Thursday, June 21, 2012

Mexico Steps Up

credit: Octavio Aburto Oropeza
Mexican President Felipe Calderòn announced his decision on June 15th to cancel the huge Cabo Cortez development that threatened the future of Cabo Pulmo Marine Park. The Park, established with the perseverance of a single family whose patriarch, Don Jesus Castro Lucero, was once a pearl diver, is considered one of the most successful marine reserve in the world. The 7,111 hectare reserve was dedicated in 1995 and became a marine park in 2000. At a time when fish stocks are in step decline elsewhere in the Sea of Cortez, the Park has abundant marine life. In ten years of recovery the biomass has increased 469%. A researcher remarked that he "could never have dreamt of such an extraordinary recovery of marine life at Cabo Pulmo". All of this restoration would have been jeopardized by a mega tourist resort and residential development of 13,000 homes and 30,000 hotel rooms, and a marina with room for 500 yatchs. It would have been another Cancun not too far away from the other tourist mecca at the end of the Baja California peninsula, Cabo San Lucas. The Sea of Cortez has been called the world's aquarium, and indeed it was, even into the middle decades of the 20th century.

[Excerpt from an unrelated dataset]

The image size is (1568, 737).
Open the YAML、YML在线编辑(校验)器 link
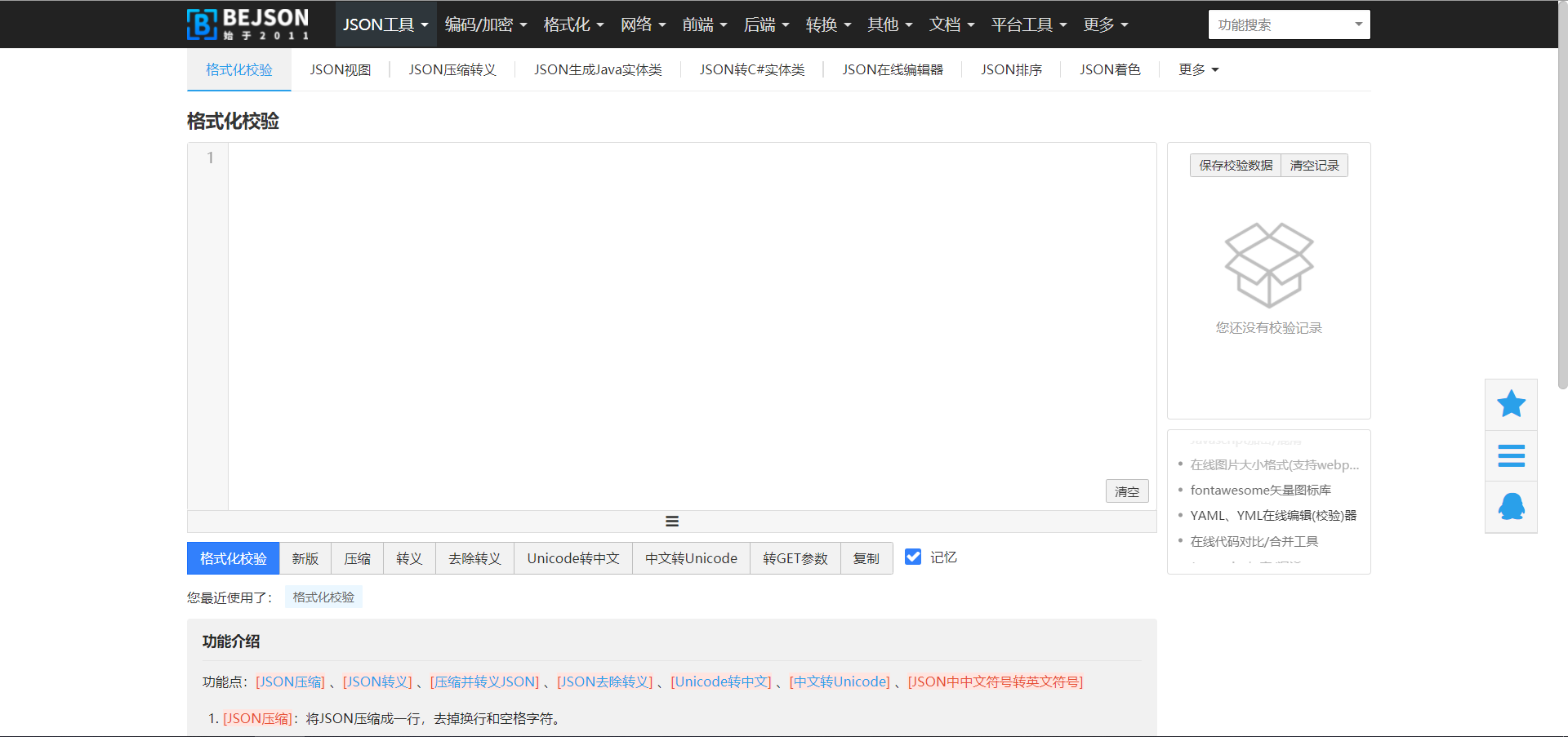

When Steinbeck wrote his famous "Log from the Sea of Cortez" in 1941 documenting his cruise aboard the Western Flyer to collect invertebrate specimens with his friend and marine laboratory owner, Ed Ricketts, invertebrate species and fish were extravagantly healthy. Even too extravagant for words. Scientists estimate there maybe a thousand fish species swimming in the young sea and at least 5,000 invertibrate species as well as a thousand or more species of marine birds nesting among its many islands. Now, the Gulf of California is suffering from overexploitation. In some areas the sea bed is literally scraped clean by shrimp trawlers. Wild shrimp populations in the northern portion have collapsed, and five species of sea turtle have vanished. Fish have completely disappeared from some reefs in the northern part. 500,000 tons of seafood are taken each year from the Sea of Cortez, representing almost half of Mexico's fishing economy. Thousands of illegal vessels operate there and there is almost no effective enforcement of the rules protecting the eleven reserves already in existence. Cabo Pulmo has been successful primarily because of the intense interest of the Luceros family and their neighbors in protecting their fishing livelihood.

Yes, the preservation of Cabo Pulmo is a victory for conservation and President Calderon should be congratulated, but if the Sea is to survive as a beautiful, almost surreal idyl for humans and still support abundant marine life from the tinniest shrimp to the blue whale leviathan much more must be done to protect it.